Since even slight changes to the O1 serotype result in significant changes in the way the organisms interact with their environment, our findings may go some way to explaining the association of the O1 serogroup with cholera over seven pandemics caused by two biotypes in the last 200 years and the predominance of the Ogawa serotype.

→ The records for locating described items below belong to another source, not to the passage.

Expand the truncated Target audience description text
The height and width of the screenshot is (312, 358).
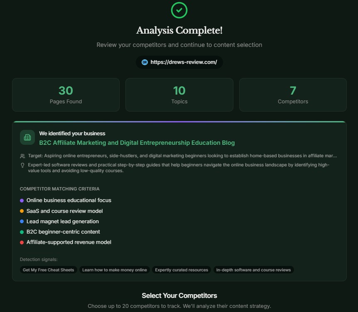pos(183,156)
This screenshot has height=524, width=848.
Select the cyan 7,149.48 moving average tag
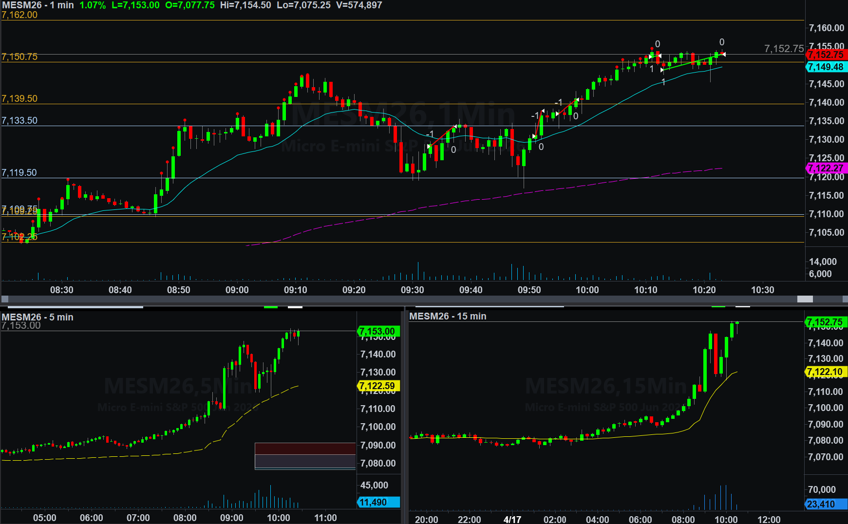(826, 67)
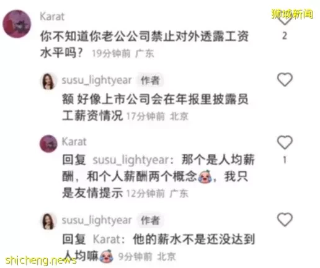Like Karat's reply about average salary

click(x=285, y=142)
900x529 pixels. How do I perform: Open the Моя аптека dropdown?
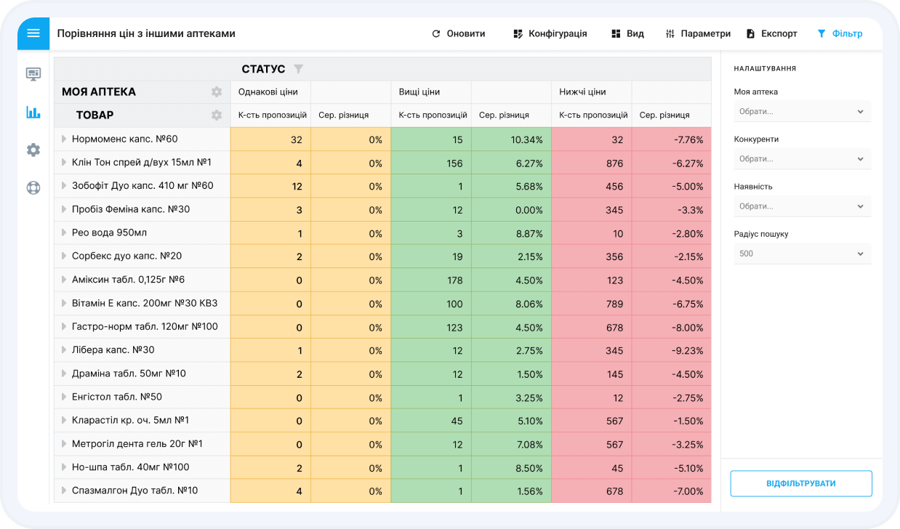point(802,112)
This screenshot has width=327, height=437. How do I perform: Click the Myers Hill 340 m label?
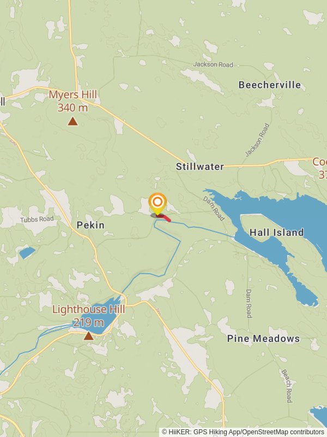(73, 101)
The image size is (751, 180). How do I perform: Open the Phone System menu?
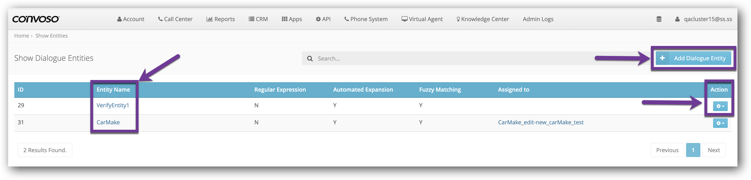click(x=366, y=19)
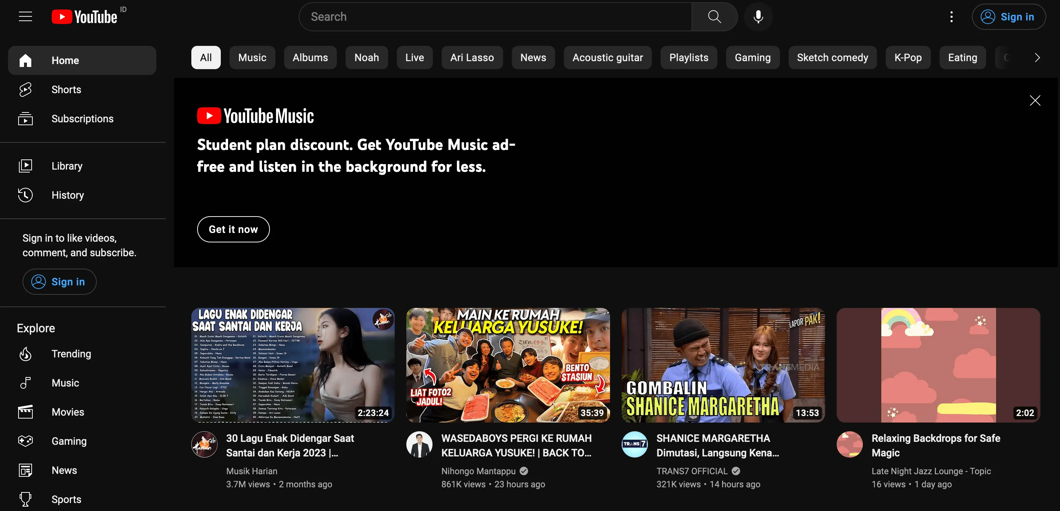The width and height of the screenshot is (1060, 511).
Task: Open Shorts from the sidebar
Action: 66,89
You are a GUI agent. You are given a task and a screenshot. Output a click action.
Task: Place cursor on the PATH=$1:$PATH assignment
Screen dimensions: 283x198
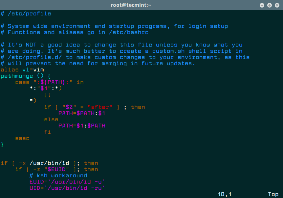click(x=82, y=126)
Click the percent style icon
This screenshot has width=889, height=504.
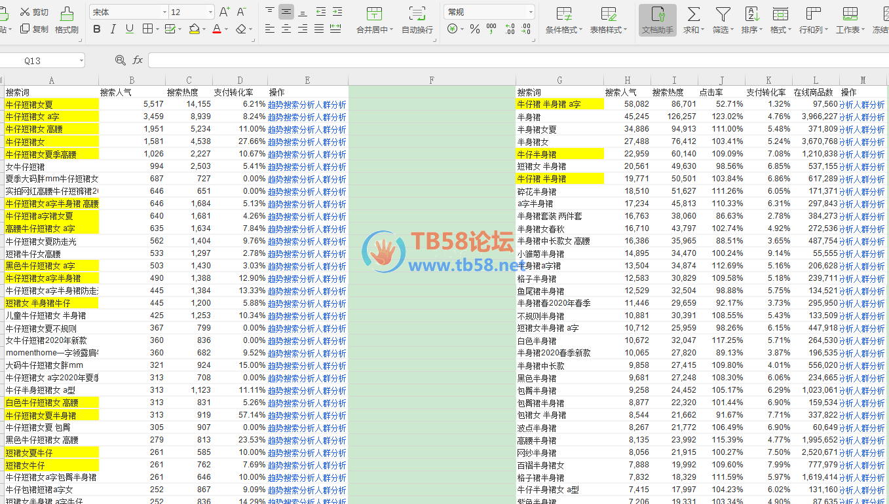pyautogui.click(x=475, y=29)
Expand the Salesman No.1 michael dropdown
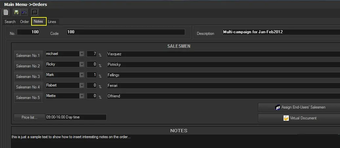The height and width of the screenshot is (148, 340). coord(82,54)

The ability of O1 V. cholerae to cause pandemic cholera may be dependent not only on the O1 serotype but also and possibly primarily on the maintenance of the wbeT gene that is responsible not only for the methylated Ogawa serotype but also, as indicated by this study, for promotion of bacterial virulence and perhaps overall survival fitness in nature.
Material and Methods
Bacterial strains and plasmids
The bacterial strains used in the current study are shown in Table 1. All strains were maintained on Luria Bertani (LB) plates supplemented when necessary with appropriate antibiotics and stored in a 17% glycerol stock solution at −80°C. Unless indicated otherwise, liquid cultures were grown in LB broth at 37°C as previously described(24).
The pML-GreenFPλ/cI857 and pML-BlueFPλ/cI857 were kindly provided by pML-Biokonsult AB (Sweden).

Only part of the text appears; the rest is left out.